Another feature of DPP is the widely held view is that during the millennium the sacrificial system be re-instituted. Dispensational writers are aware of the Reformed criticism that the book of Hebrews (9:26; 10:10) says explicitly that Jesus offered himself as the “once for all” sacrifice. They reply that there doctrine does not contradict Hebrews because the re-instituted sacrifices are said to be memorial in nature, though there has been debate among DPPs over whether the sacrifices are merely memorial.
What at least some DPPs seem not to know is that the Roman communion also holds to the re-institution of memorial sacrifices (Catechism of the Catholic Church para. 1357). They also think of their ministry as a sort of re-institution of the Mosaic sacrificial system of worship.
Certainly, there can be no question what Calvin thought about the idea of the re-institution of Mosaic priesthood by the Roman church. He wrote against this notion at such length, in so many places, it’s hard to know where to start, but perhaps his reply to Sadoleto would be a good idea.
Of course DPPs think of themselves and their theology as being utterly distinct from Rome’s but are they? One may be sociologically distinct from the Roman communion but hold views that are substantially Roman. I’m sure this claim, in this context, will strike my DPP friends as ironic since they think of us Reformed folk as little more than benighted Protestants entangled with all sorts of Roman holdovers (e.g., infant baptism).
Yes, all Protestants have some practices in common with Rome. The 16th century Anabaptists made this same criticism of the Reformed. Guy de Bres (the primary author of the Belgic Confession) responded to this criticism by asking, “Romanists pray. Are we supposed to stop praying?” The question is not whether there are common practices but whether we explain our practices in the same way.
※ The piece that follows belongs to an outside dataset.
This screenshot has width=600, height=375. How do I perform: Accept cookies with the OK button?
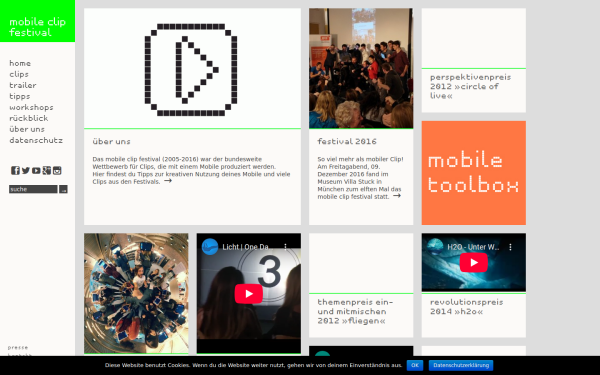tap(415, 365)
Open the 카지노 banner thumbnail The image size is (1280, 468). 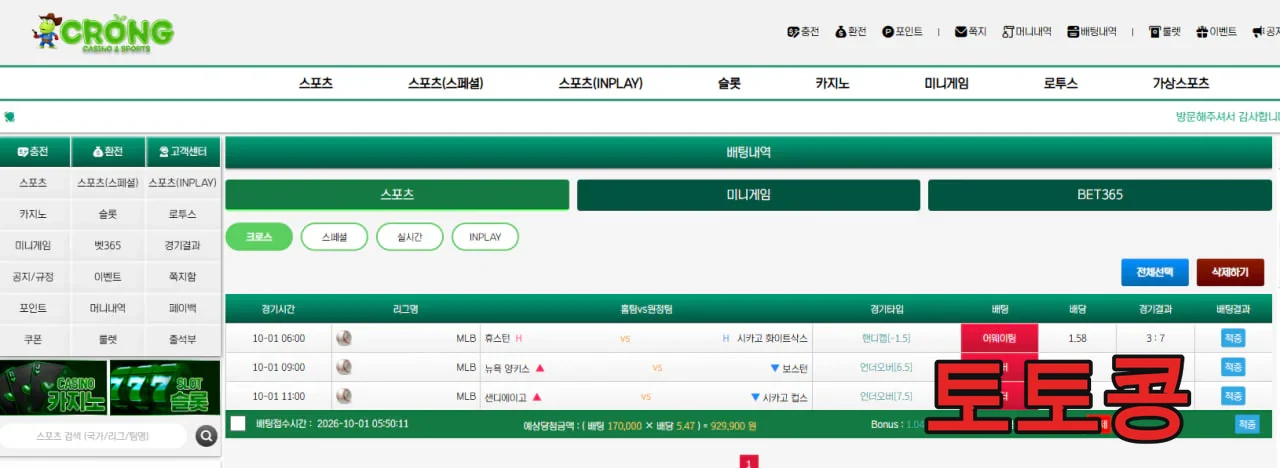(54, 388)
It seems to me, therefore, that there is a difference between common practices and a common theology, especially on a topic which was at the center of the Protestant Reformation. It was partly the Roman doctrine of the Eucharist as memorial sacrifice which caused the Reformed churches to condemn it as a “damnable idolatry” (Heidelberg Catechism Q. 80).
I wonder if, having isolated themselves from historic Protestant theology, having isolated themselves from the Reformed confessions, having isolated themselves from the life of Reformed congregations where Reformed doctrine is a living, breathing entity transmitted weekly in catechism classes and sermons, having isolated themselves from the broader history of the church, they just don’t know the ways in which their theology actually rehearses errors that the confessional Protestants rejected almost 500 years ago?
I realize that the Bible church folk think of themselves as being pre-eminently biblical but perhaps their isolation from the confessional Protestant churches has led them into paths that are actually not biblical?